Basterebbero i quattro nomi coinvolti per definire il livello di attesa creato da Person of Interest: il protagonista Jim Caviezel, Gesù per Mel Gibson e numero 6 nel remake del Prigioniero, Michael Emerson, l’indimenticabile Linus di Lost, il creatore e autore Jonathan Nolan, autore col fratello Christopher di film come Il cavaliere oscuro e Inception, e J.J.Abrams che qui produce e non devo certo presentarvelo. A fronte di tale insieme, bisogna dire che finora, Person of Interest è invece una serie che è rimasta sospesa a mezz’aria, senza convincere del tutto lo spettatore e sprecando in parte il proprio potenziale.
Il plot è di quelli fatti per incuriosire: un barbone dal passato oscuro, ma capace di combattere, viene assoldato da un miliardario altrettanto misterioso.
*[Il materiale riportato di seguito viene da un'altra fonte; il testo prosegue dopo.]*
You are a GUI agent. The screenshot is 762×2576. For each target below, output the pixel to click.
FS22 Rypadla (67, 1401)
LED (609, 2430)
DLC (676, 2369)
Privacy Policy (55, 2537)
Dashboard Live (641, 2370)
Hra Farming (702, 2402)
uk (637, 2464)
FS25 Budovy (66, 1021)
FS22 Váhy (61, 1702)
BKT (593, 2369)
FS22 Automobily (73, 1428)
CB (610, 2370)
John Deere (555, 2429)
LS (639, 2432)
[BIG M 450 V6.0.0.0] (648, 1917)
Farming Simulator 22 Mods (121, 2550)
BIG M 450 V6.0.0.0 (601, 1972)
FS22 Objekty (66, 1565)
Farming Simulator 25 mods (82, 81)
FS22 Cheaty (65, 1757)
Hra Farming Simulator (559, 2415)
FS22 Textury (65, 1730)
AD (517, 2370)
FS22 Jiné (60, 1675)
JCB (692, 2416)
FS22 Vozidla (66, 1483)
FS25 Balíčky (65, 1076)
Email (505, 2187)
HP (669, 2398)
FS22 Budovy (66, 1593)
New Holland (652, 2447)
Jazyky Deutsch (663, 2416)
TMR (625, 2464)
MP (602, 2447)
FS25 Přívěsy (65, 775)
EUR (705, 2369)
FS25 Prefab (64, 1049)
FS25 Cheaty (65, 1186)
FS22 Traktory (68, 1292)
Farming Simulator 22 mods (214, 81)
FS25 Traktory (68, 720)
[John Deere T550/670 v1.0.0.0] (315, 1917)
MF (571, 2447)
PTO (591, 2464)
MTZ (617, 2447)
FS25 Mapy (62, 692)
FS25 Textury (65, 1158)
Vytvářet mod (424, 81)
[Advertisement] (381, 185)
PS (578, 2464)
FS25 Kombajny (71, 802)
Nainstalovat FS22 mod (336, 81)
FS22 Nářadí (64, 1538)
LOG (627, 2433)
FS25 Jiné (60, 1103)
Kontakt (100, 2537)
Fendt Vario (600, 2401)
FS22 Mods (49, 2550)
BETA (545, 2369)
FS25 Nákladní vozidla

La sua missione è prevenire crimini grazie a un’abnorme connessione di milioni di telecamere sparse per il paese che memorizzano i dati di chi riprendono; ma siccome non tutto funziona per il verso giusto – e spiegarlo impiega nel pilot una decina di minuti – il ricco giustiziere ha bisogno di un braccio ben armato. Non è chiarissimo il retroscena del primo episodio, scritto dallo stesso Nolan e diretto da David Semel, quello che è chiaro è che lo show è una sorta di detective story dalle venature fantascientifiche – che ricordano Nemico pubblico di Scott e Minority Report di Spielberg – che non riesce a coinvolgere il pubblico in quello che dovrebbe essere il proprio nocciolo.
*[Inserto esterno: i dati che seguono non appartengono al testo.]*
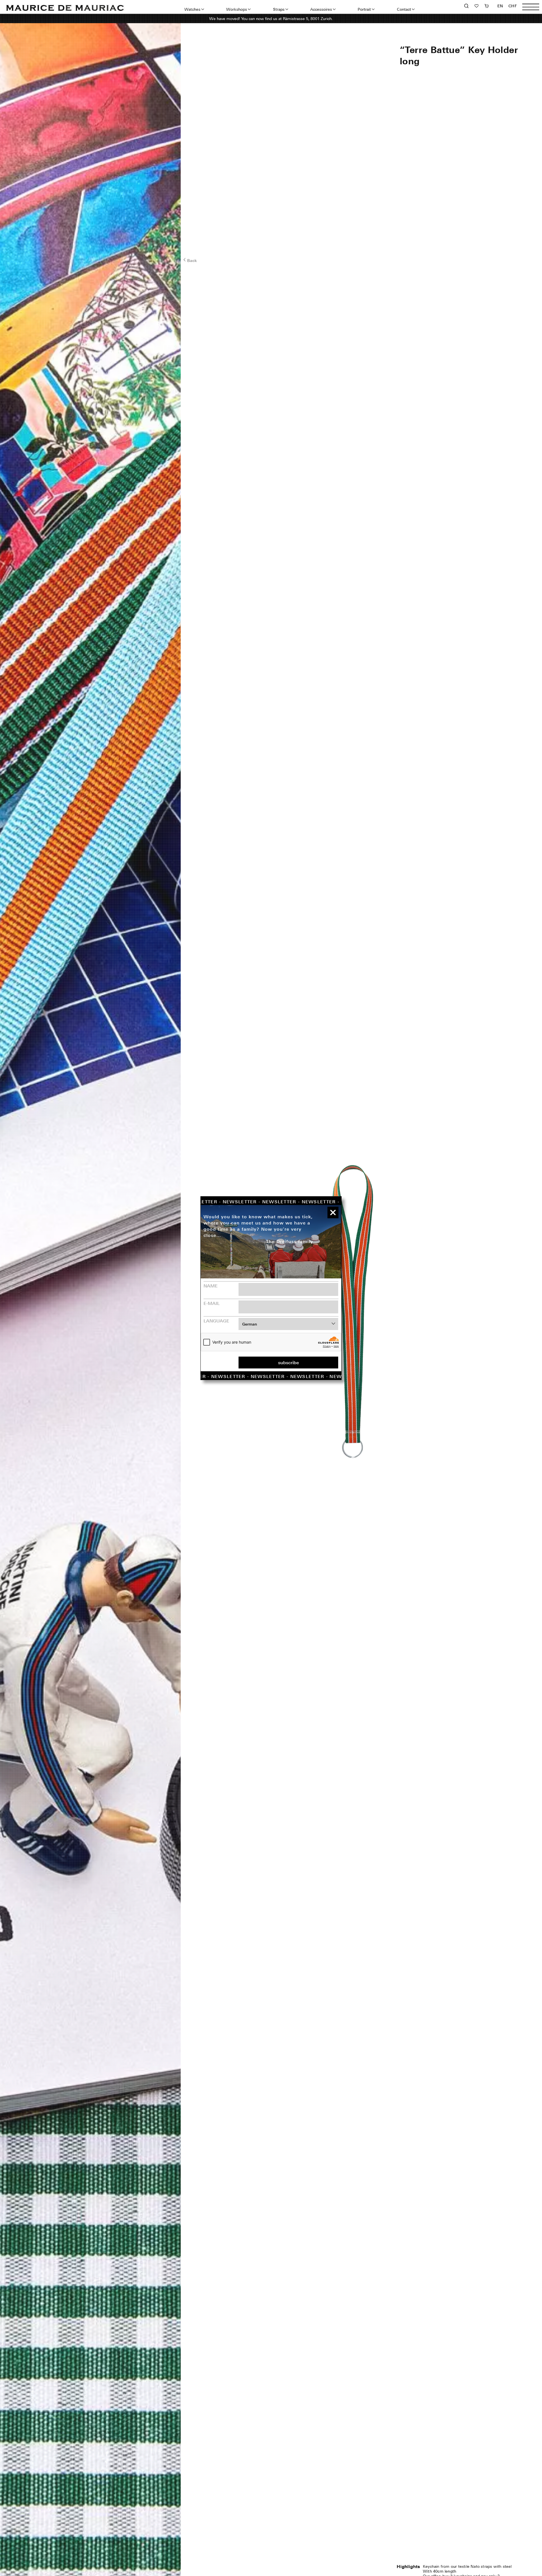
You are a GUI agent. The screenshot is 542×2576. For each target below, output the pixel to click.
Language (216, 1321)
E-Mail (212, 1303)
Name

Aperto da una scena che pare presa da un film di Jason Bourne, l’episodio infatti pare perdersi tra vari influssi c’è la paranoia politica divisa tra realtà, con l’uso dell’11 settembre come chiave di volta dei personaggi, e invenzione (il “Grande fratello” creato da Finch è un parecchio macchinoso), c’è il dramma umano con due personaggi tormentati dal rimorso, e quello di Reese è avvolto da un mistero che i brevissimi flashback riveleranno e che c’entrano con la sua donna, per finire con il drama procedurale, il caso della settimana che nel pilota è quello di un avvocato invischiato nella trama losca di un suo cliente che non si capisce se sarà vittima o carnefice. Purtroppo, questi tre filoni non arrivano mai a fondersi insieme e la serie si trova con poco intreccio, non troppa suspense, qualche tempo morto di troppo.
In compenso, c’è un bel finale grazie alla regia di Semel, bravo a supplire alle incertezze dello script: più che altro è curioso notare come, dopo un periodo a cavallo tra i ’90 e il 2000 in cui le serie tv hanno rivoluzionato la narrazione televisiva, si sia ripiegato a un atteggiamento – e a storie – che ricordano gli anni ’80, come quella del ricco e del giovane che devono raddrizzare torti (Hardcastle & McCormick o Un giustiziere a New York), con storie auto-conclusive e pochi spunti di riflessione. Ci si può giocare con ironia, come fa Burn Notice, oppure accontentarsi, sperando che i successivi episodi migliorino.